A healthy community is heterogeneous and diverse, as in balance as the nuclear family. The micro unit is the neighborhood, a small residential area, defined by Clarence Perry in 1929 as the support area for an elementary school, to which children, the most vulnerable of the human species, can safely walk. Like organisms, settlements are born, grow and mature, and if further growth is necessary, a new entity has to be formed. Thus there are states of optimum size, beyond which pathological conditions ensue. Greeenbelts not only ensure an intimate contact with nature but enclose healthy growth. This model has typical physical forms, among which radial patterns, anti-geometrical layouts, and a proclivity for natural materials. Often the organic idea is extended regionally to connect settlements to valleys, trails and other extended natural systems. There is an attraction to small-scale modes of production or services as opposed to large-scale synthetic processes. Often the model aligns itself with a socio-economic philosophy that sees increases in urban value as the result of communal rather than individual endeavor.
Three cases are examined to locate these principles in practice. In the first case, the ideas and projects of Patrick Geddes are surveyed including his synoptic vision (folded paper, Valley Section, and plan for the Hebrew University), the need for civic inclusion (Outlook Tower), and the benefits of conservative surgery and cultural retention (Indian projects).
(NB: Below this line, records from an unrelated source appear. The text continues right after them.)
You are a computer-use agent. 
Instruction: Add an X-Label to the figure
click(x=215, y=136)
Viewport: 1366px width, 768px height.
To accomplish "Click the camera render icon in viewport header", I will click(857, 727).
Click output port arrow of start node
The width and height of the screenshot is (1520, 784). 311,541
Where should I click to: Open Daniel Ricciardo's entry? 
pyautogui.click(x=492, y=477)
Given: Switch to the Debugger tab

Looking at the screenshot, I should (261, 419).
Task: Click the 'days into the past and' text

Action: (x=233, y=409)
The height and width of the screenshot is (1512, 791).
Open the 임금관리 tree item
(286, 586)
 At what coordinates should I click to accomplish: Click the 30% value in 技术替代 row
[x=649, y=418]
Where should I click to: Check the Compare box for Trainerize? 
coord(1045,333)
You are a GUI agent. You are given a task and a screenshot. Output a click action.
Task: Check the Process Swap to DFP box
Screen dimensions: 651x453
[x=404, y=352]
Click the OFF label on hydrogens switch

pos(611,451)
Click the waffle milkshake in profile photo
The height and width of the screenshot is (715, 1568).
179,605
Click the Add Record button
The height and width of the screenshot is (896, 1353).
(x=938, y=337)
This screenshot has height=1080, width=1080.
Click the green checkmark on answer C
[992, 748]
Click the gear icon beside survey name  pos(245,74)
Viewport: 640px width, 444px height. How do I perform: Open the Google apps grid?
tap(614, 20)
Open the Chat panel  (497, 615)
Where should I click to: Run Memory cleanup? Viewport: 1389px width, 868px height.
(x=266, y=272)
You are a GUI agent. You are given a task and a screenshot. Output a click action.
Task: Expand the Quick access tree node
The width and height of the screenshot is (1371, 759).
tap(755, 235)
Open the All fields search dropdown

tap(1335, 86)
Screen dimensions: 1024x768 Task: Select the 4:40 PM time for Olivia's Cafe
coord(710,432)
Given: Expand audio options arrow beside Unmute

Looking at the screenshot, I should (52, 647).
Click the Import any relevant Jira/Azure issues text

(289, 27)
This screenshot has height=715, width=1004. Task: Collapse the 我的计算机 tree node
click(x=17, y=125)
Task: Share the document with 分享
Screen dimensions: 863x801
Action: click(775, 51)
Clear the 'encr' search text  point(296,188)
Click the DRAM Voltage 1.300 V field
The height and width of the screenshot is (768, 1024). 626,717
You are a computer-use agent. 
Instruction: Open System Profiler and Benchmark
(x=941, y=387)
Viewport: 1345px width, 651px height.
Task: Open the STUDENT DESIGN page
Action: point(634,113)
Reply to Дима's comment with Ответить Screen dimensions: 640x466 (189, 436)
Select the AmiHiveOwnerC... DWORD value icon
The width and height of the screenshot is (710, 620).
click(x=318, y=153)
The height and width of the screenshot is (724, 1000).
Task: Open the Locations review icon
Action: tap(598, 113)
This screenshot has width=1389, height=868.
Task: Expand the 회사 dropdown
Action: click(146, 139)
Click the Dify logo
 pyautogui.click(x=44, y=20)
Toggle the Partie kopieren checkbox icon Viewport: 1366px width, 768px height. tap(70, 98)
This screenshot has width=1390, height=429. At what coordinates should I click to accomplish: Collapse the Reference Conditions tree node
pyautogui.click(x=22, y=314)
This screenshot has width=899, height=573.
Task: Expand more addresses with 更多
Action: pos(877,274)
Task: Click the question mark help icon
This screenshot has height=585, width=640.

The second case covers the work of Ebenezer Howard and his attempts to balance country and city, the garden city idea in the plans of Letchworth and Welwyn Garden city, and the details of density, landscape and site planning in the association of the organic with the picturesque. The third case covers the regionalism of the American plans of the early 20th century, the ideas of heterogeneous balance and Georgian socio-economic philosophy in the urban projects of Stein and Wright, including Mayer's plan for Chandigarh.